It is a given that 2012 will bring more weeds due to the 2011 drought. We can also consider it a given that custom applicators will not be able to cover all the acres that need to be sprayed next year. Perhaps it is time for you to purchase your own sprayer.
Timing is critical for effective weed control using herbicides. We have many good custom applicators in our region, but there aren't enough hours in the day for them to cover all the acres that need to be sprayed each spring and summer. If you have your own sprayer, you or an employee can spray weeds when they are young and actively growing, and get good results.
There are many good brands of agricultural sprayers. Three that we have had good experience with are HeavyBilt Manufacturing, Schaben Industries and Wylie Sprayers. All have a local dealer network. Reasonably sized sprayers for average sized Oklahoma and Texas operations can be purchased for $2,000 to $5,000. Contact information is listed at the end of this article.
Some key points to consider are power source, tank size, pump type and nozzles.

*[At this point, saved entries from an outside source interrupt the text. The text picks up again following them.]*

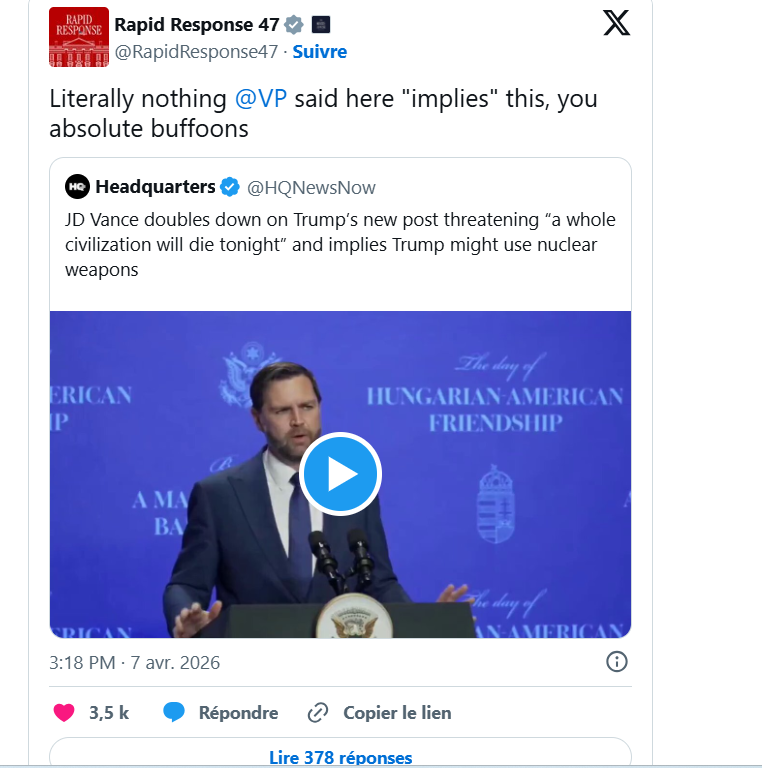
Task: Open the quoted tweet text by Headquarters
Action: coord(340,244)
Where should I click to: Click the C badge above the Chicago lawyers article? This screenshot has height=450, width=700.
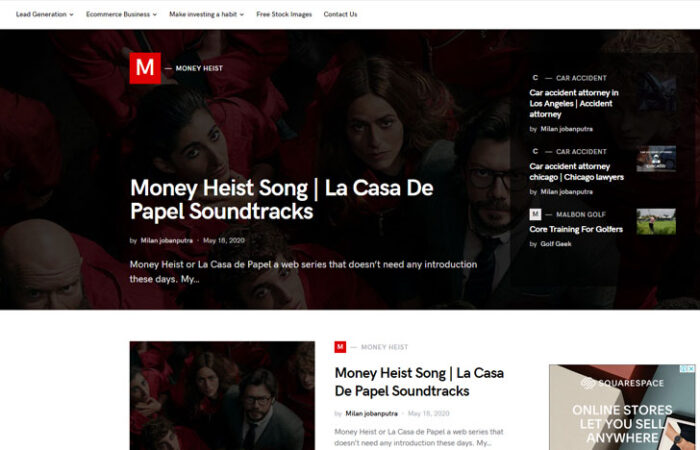coord(535,151)
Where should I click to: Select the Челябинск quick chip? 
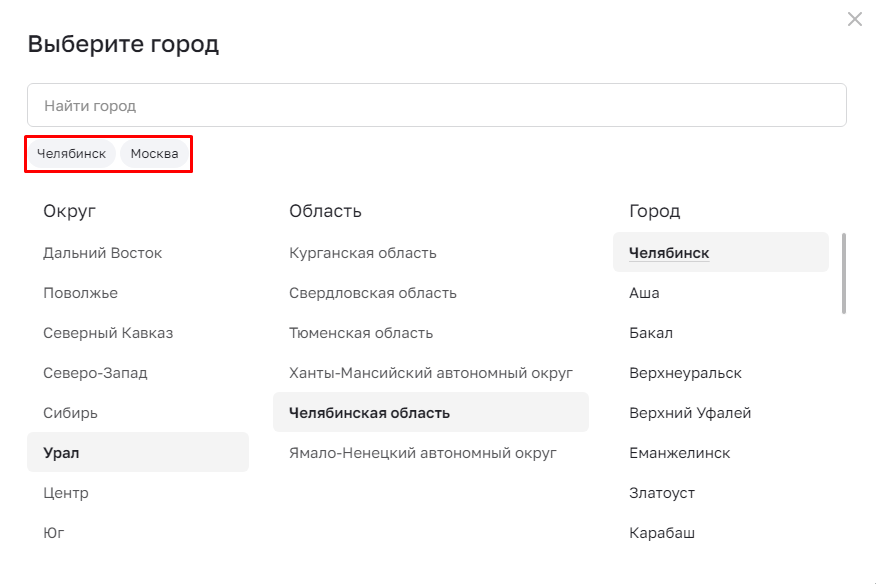[72, 154]
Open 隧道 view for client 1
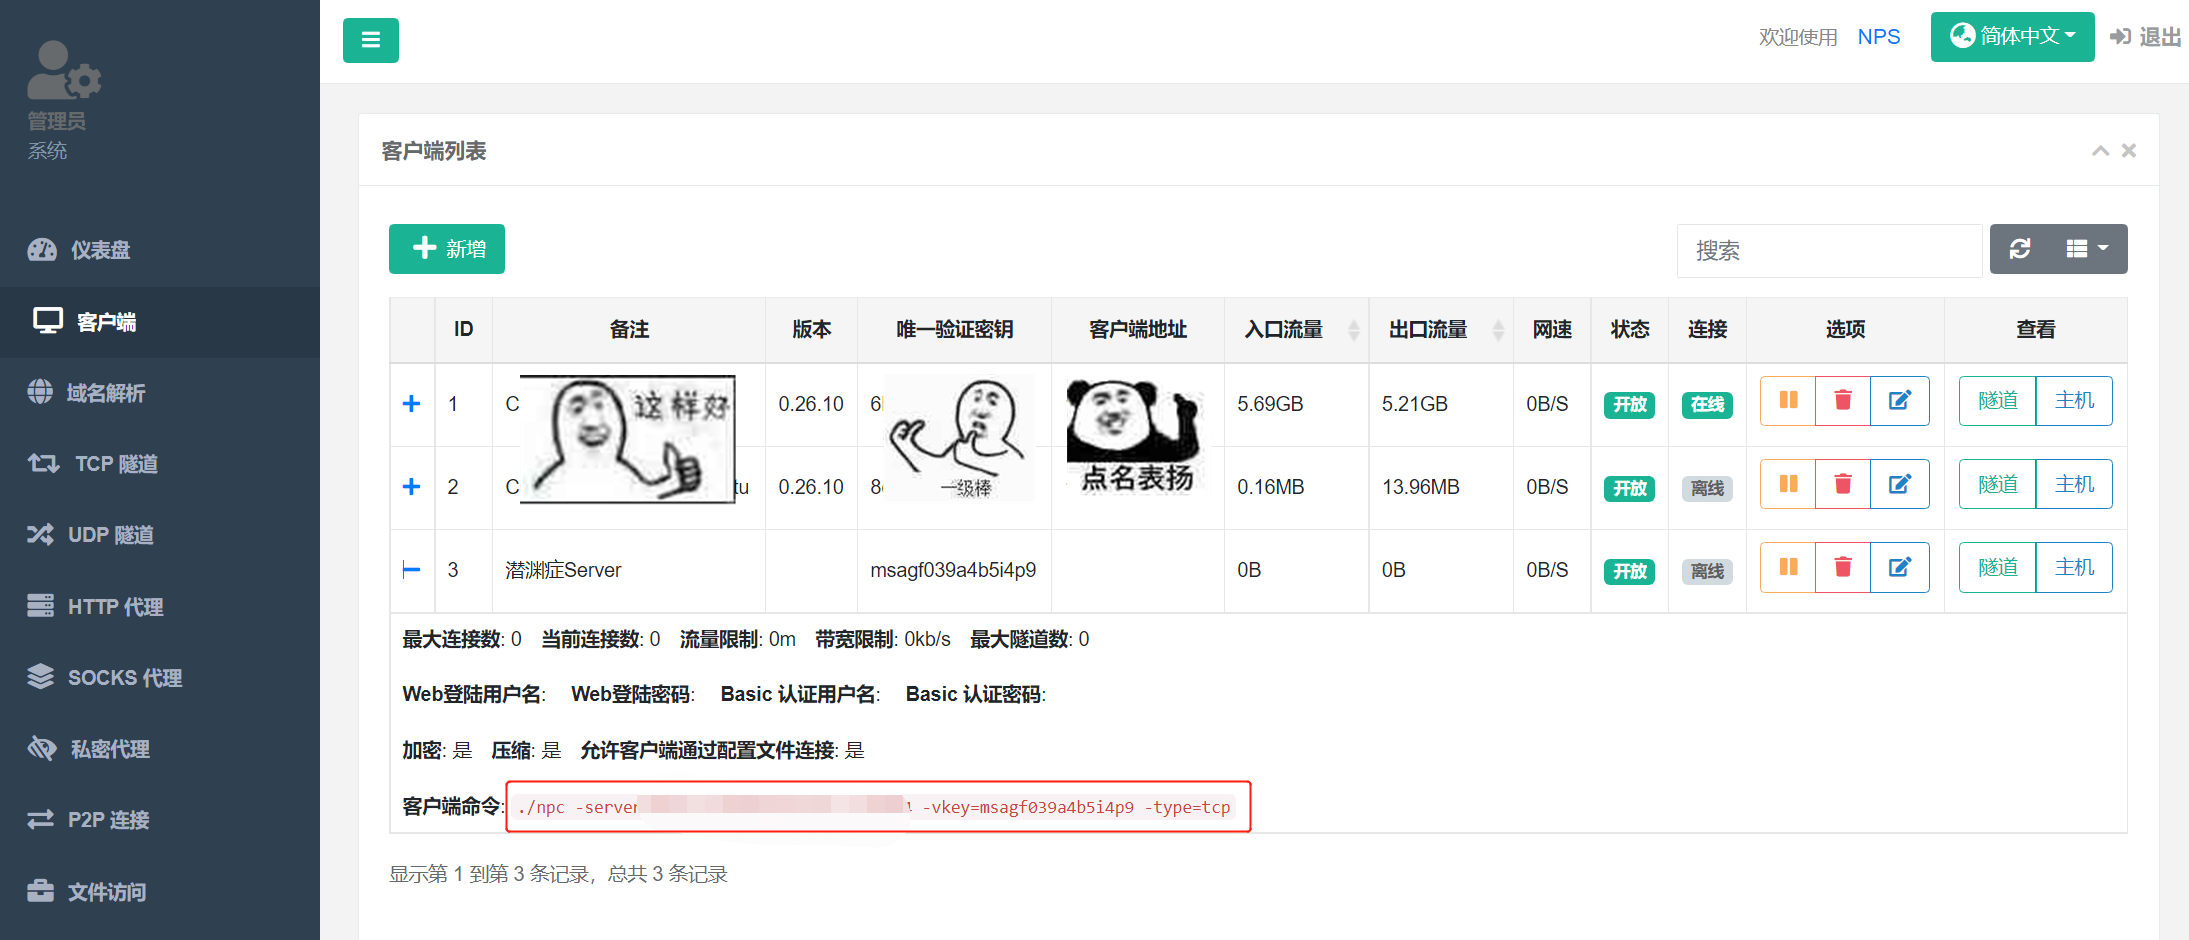 (1997, 401)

If the sprayer will be used with a tractor with a power takeoff (PTO), then that is the obvious power source. However, sprayers can also be powered with hydraulic motors, small gas engines or with ground drives.
If we assume a 17.5 gallon per acre rate of spray solution, then a 200 gallon tank will treat 11.4 acres between refills and could be three-point mounted on the back of a tractor. A bigger tank will obviously treat more acres between refills, but will require mounting on axles or a trailer. Water weighs 8.4 pounds per gallon, so a 200 gallon sprayer will weigh in excess of 1,680 pounds when the weight of the equipment is added to the weight of the water.

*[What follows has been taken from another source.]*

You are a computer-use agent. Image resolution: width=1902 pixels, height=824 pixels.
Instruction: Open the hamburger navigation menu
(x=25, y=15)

The most common pump type for a pasture sprayer is a roller pump since it is economical and produces appropriate pressures and adequate flow rates. These pumps can be made of many materials, including metal or plastic, but are typically made of cast iron or a very durable alloy known as SilverCast. Likewise, there are different types of rollers and seals available such as nylon, polypropylene, Viton®, Buna-N and Teflon®. If glyphosate herbicides will be used, it is highly recommended to use a SilverCast pump housing and Viton® seals.

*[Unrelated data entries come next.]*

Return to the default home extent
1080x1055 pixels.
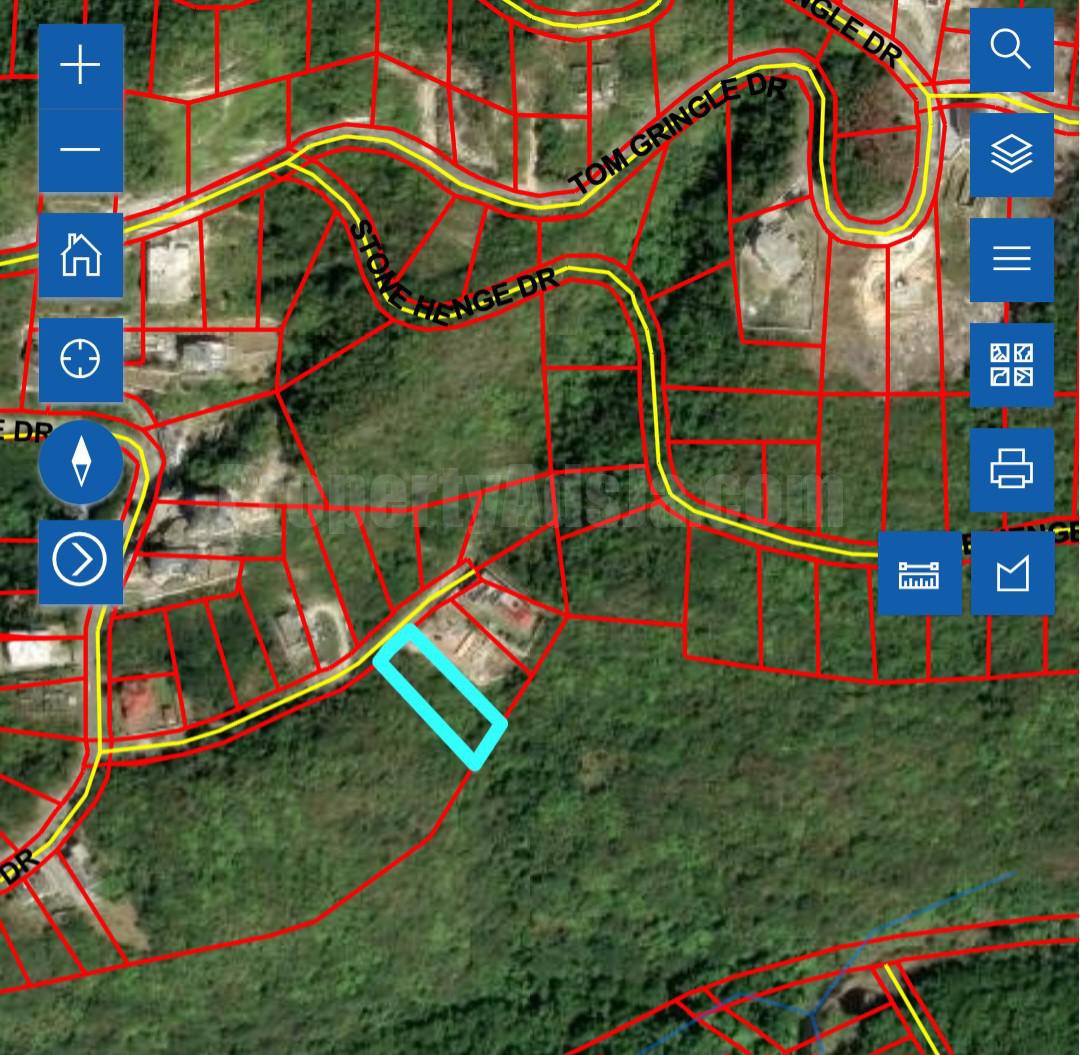[x=81, y=255]
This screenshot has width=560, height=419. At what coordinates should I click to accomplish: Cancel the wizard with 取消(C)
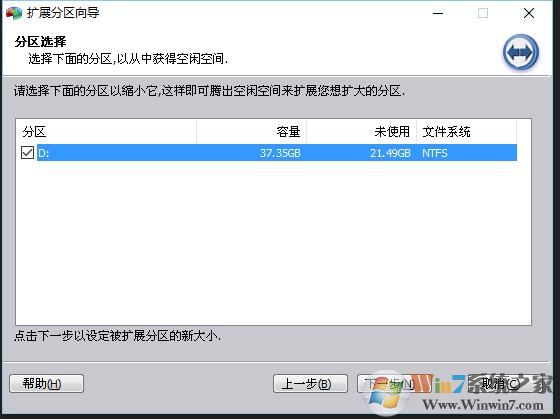click(500, 384)
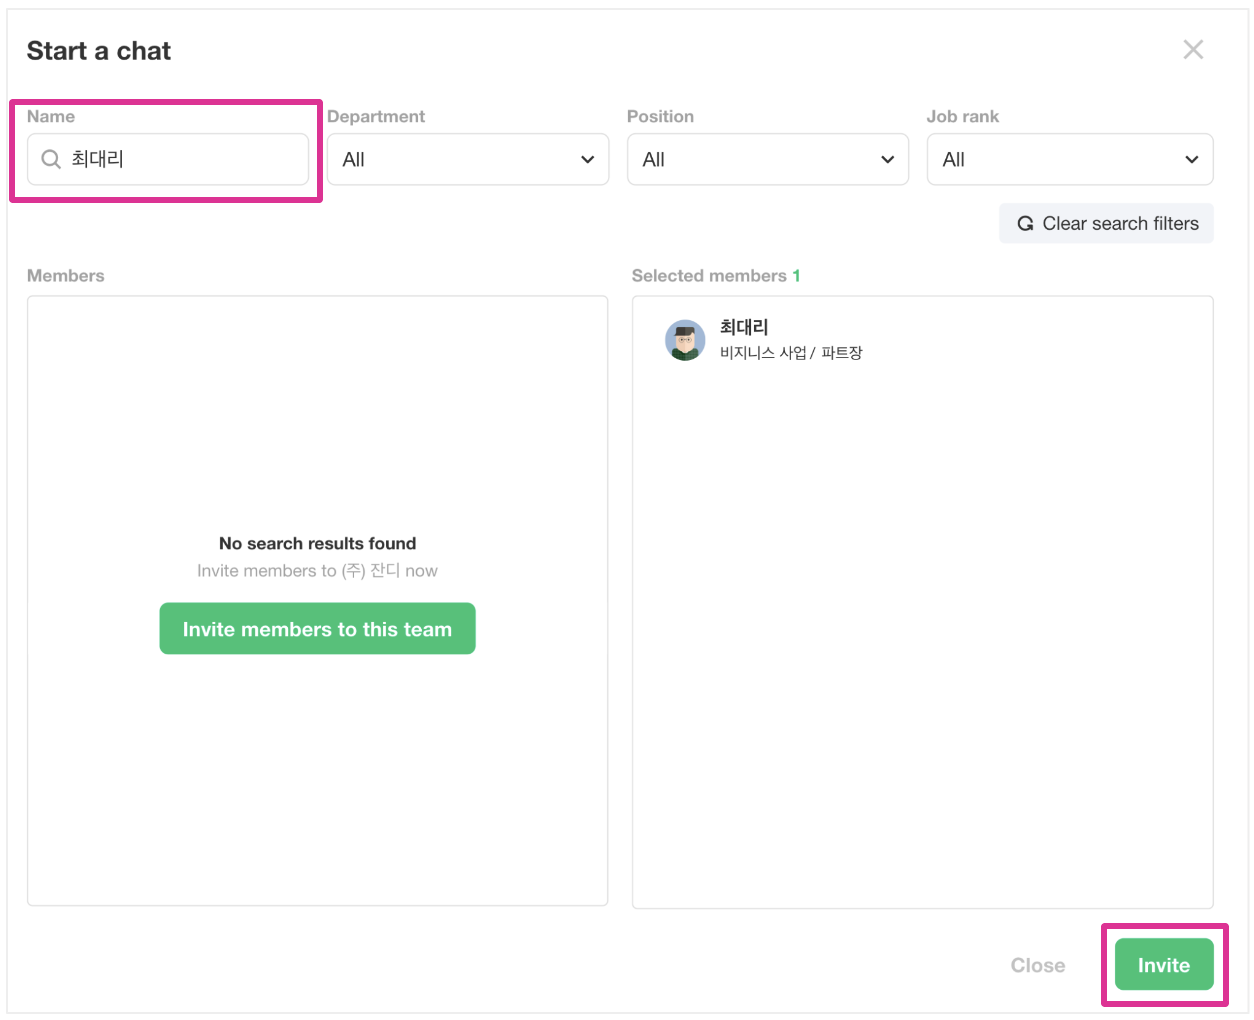The image size is (1254, 1020).
Task: Click 최대리's profile avatar
Action: pos(685,340)
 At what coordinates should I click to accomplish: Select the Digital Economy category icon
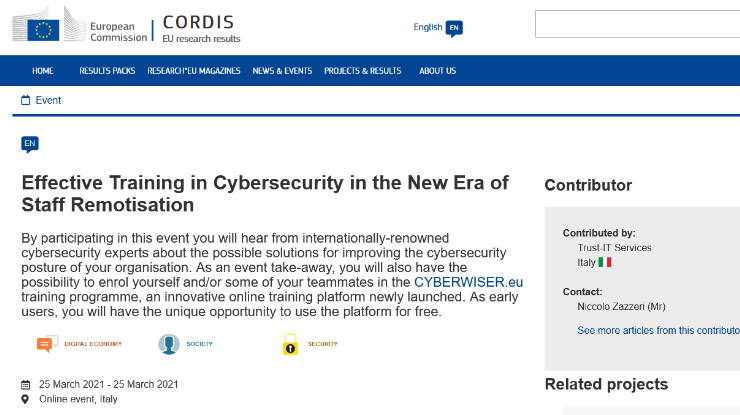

Of course, none of these features matter if the spray is not uniformly applied to the target weed. Much thought should be given to whether you should use a boom or boomless sprayer. A boom sprayer is preferred on smooth, flat ground with few trees. However, I have seen very few pastures that I would call smooth or flat. If a boom is used on pasture ground, 30 feet is about the maximum useful boom width. Booms wider than 30 feet tend to become cumbersome to navigate around trees, brush, terraces, gullies and other obstacles in pastures. The boomless option may be preferable to a boom in many pasture situations. It makes it much easier to spray around trees and over obstacles. It is preferable to be able to control the flow to the right and left sides separately for either type of sprayer, but especially on a boomless sprayer. For this reason, I prefer Boom X Tender®, Boom Buster® or XP BoomJet® nozzles.
For as little as $1,000 more, a producer can also purchase a global positioning system (GPS) guidance tool to be used with the sprayer. This reduces skips and overlaps so herbicide dollars are used more efficiently. The guidance system also reduces driver fatigue and allows operation for more hours per day.
Consult with your tax advisor about the possibility of Section 179 deductions and depreciation, which may make your purchase even more attractive. If you do purchase a sprayer, be sure to calibrate it properly.